The MGB GT and the Fiesta we both sold within three months of each other for a healthy profit. It was then that Steve realised he had an empty garage.
Steve spotted the 1987 XR3i Ford Escort Cabriolet on a well know auction site in March 2019. His first instincts were that the car looked nice. Then he read the description. Two owners from new, all MoT certificates, a Ford silver tag car, belt driven ABS, original paint, no rust of welding. All of which Steve took with a pinch of salt. But after a few thorough internet checks on the car, his research backed up the advert description and a 160-mile round trip to look at the car was booked.
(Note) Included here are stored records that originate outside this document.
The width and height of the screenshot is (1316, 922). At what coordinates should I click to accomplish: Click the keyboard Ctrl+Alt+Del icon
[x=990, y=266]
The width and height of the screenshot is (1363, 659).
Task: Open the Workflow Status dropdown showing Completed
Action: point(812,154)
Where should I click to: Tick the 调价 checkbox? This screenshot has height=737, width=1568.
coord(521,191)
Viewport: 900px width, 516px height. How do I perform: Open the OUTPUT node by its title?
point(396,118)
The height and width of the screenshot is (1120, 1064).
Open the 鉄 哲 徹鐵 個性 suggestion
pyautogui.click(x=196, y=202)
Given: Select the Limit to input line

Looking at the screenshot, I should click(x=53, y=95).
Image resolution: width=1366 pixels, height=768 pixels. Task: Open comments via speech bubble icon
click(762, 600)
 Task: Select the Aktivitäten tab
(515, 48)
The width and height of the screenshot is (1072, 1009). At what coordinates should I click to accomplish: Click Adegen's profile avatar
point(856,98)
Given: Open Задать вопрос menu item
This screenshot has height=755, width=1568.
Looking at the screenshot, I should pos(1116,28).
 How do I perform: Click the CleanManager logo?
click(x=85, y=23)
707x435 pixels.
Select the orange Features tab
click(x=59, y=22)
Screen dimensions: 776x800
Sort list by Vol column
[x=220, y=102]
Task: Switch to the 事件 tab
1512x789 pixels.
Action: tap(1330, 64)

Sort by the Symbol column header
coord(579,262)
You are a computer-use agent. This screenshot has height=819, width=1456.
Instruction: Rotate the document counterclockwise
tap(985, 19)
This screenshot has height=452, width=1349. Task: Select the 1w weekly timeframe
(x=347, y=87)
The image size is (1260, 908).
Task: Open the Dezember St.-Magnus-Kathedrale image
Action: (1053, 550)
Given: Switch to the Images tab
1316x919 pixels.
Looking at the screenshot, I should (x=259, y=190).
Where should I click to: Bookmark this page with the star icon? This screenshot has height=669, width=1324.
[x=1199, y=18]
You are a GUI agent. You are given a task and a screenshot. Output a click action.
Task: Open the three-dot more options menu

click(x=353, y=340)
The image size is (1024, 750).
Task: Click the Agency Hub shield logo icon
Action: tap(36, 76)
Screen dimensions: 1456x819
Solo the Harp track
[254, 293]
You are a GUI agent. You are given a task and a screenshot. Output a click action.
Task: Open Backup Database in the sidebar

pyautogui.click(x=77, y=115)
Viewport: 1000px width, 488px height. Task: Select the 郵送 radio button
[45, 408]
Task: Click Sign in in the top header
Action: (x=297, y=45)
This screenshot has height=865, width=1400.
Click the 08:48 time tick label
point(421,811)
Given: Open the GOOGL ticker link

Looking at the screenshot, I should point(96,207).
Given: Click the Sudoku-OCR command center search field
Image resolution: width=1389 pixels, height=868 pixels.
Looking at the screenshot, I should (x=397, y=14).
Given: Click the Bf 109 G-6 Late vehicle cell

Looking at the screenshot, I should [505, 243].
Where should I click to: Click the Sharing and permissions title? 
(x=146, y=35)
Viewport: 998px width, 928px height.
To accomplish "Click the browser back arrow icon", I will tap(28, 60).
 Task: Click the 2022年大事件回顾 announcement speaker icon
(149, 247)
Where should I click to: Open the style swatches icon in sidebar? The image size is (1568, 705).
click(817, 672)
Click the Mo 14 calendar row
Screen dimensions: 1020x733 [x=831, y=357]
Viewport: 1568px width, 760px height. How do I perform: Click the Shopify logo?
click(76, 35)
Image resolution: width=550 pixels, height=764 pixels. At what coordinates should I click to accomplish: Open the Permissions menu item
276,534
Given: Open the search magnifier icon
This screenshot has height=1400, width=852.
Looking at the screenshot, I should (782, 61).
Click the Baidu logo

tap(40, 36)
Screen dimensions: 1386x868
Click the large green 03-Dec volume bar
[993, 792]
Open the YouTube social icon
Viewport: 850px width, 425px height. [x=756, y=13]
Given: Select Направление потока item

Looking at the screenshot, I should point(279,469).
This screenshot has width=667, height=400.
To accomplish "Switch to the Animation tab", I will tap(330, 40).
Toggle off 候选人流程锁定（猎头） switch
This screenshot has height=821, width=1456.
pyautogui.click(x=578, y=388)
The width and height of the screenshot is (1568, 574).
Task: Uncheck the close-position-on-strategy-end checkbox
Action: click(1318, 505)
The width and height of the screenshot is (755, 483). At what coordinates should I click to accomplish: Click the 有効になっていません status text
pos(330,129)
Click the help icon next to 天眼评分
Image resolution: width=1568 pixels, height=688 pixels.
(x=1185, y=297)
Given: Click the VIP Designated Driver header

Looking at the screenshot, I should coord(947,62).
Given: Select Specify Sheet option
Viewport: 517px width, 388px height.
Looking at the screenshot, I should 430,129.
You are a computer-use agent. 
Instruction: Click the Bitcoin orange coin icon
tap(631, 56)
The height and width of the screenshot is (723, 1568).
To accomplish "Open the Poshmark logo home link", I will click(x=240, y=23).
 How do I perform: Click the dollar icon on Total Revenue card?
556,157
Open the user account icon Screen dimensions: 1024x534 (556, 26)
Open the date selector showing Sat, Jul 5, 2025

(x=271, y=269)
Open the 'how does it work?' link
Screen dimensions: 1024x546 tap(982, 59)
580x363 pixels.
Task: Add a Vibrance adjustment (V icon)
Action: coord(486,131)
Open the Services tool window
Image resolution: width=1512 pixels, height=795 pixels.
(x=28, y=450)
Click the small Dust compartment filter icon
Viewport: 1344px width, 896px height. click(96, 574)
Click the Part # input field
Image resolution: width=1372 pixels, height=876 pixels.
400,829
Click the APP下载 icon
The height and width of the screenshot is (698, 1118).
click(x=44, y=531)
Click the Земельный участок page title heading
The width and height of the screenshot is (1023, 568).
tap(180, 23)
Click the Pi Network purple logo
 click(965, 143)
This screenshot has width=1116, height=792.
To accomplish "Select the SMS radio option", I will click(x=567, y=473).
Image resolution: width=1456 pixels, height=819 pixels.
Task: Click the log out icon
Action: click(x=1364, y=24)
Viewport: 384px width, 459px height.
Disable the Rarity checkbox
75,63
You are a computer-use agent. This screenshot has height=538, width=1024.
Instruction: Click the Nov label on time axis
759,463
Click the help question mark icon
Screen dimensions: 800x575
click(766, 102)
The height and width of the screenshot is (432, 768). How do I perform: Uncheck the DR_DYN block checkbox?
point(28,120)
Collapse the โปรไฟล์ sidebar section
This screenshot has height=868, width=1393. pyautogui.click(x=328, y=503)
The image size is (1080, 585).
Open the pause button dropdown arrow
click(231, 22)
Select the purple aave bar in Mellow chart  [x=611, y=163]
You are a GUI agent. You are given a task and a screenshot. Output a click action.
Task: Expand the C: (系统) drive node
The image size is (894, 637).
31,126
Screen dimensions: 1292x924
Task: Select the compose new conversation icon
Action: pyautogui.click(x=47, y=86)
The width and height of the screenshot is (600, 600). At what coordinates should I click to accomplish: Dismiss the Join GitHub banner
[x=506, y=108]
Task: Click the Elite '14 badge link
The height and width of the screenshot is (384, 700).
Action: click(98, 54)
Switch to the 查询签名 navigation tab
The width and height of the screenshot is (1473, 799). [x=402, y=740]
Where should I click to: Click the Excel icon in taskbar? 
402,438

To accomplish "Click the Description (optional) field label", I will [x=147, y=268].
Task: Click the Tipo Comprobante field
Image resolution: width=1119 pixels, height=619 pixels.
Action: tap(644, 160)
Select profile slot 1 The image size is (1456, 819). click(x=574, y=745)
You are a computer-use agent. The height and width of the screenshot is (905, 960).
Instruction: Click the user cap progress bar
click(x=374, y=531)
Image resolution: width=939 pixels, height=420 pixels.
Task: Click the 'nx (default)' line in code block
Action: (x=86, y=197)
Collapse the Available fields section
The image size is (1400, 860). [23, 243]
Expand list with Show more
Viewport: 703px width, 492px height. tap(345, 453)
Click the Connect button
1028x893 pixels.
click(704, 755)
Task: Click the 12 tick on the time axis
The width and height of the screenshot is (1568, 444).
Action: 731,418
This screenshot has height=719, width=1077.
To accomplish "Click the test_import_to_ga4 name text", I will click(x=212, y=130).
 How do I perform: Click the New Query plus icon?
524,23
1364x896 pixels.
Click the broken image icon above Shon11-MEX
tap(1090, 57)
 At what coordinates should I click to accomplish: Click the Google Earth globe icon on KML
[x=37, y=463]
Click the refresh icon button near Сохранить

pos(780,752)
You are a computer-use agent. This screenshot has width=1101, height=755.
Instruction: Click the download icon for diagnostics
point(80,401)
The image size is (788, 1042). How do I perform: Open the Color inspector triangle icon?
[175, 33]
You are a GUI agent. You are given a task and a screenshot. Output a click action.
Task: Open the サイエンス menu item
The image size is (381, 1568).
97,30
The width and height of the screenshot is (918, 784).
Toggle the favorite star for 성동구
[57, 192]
The Escort XR3i was first owned by The Ford Motor Company. The next owner purchased it from a Ford dealer and kept it for the next 30 years.
The silver tag that is pop riveting to the front slam panel reads “no manufactures warranty given”. Steve says, “I spoke to the XR3 Cabriolet Club and was told it wasn’t a press car. More likely a merchandising car to promote the model. These were usually problematic cars and why Ford would not warranty the car apparently”.
In near mint condition when Steve bought the car, there was little else for him to do apart from tax and insure it.